[Stored records]
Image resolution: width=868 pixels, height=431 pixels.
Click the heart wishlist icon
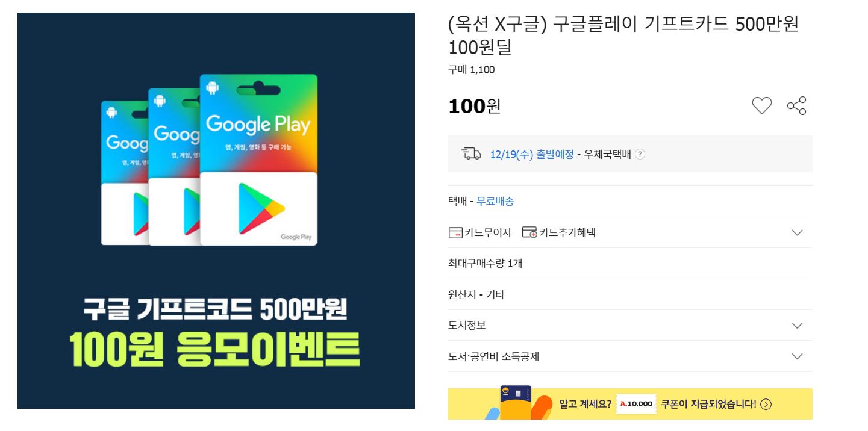tap(761, 106)
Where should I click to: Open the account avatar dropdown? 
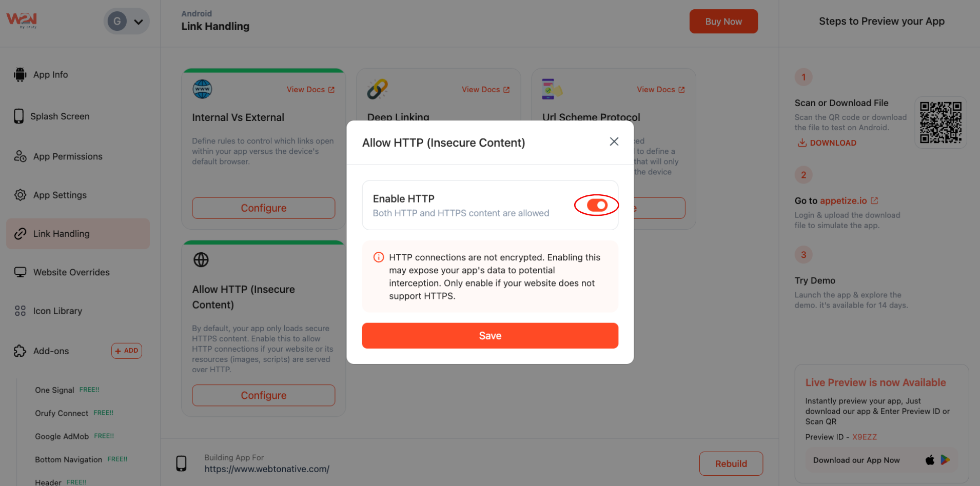(127, 22)
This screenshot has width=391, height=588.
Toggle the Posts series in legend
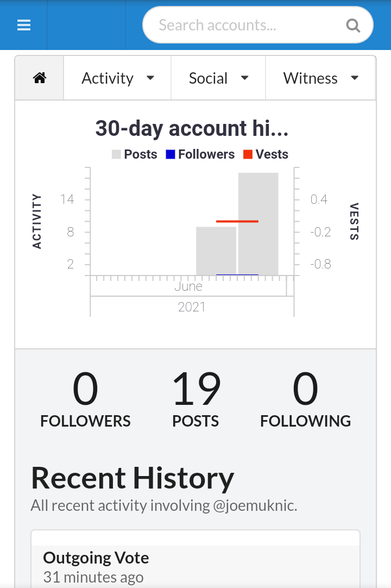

▸ PROBLEM STATEMENT
The entries above need to be transcribed exactly, with the images left out.

▸ ANSWER TO THIS TASK
Image resolution: width=868 pixels, height=431 pixels.
Click the heart wishlist icon
tap(761, 106)
Where should I click to: Open the account avatar dropdown? 
(127, 22)
This screenshot has width=391, height=588.
Toggle the Posts series in legend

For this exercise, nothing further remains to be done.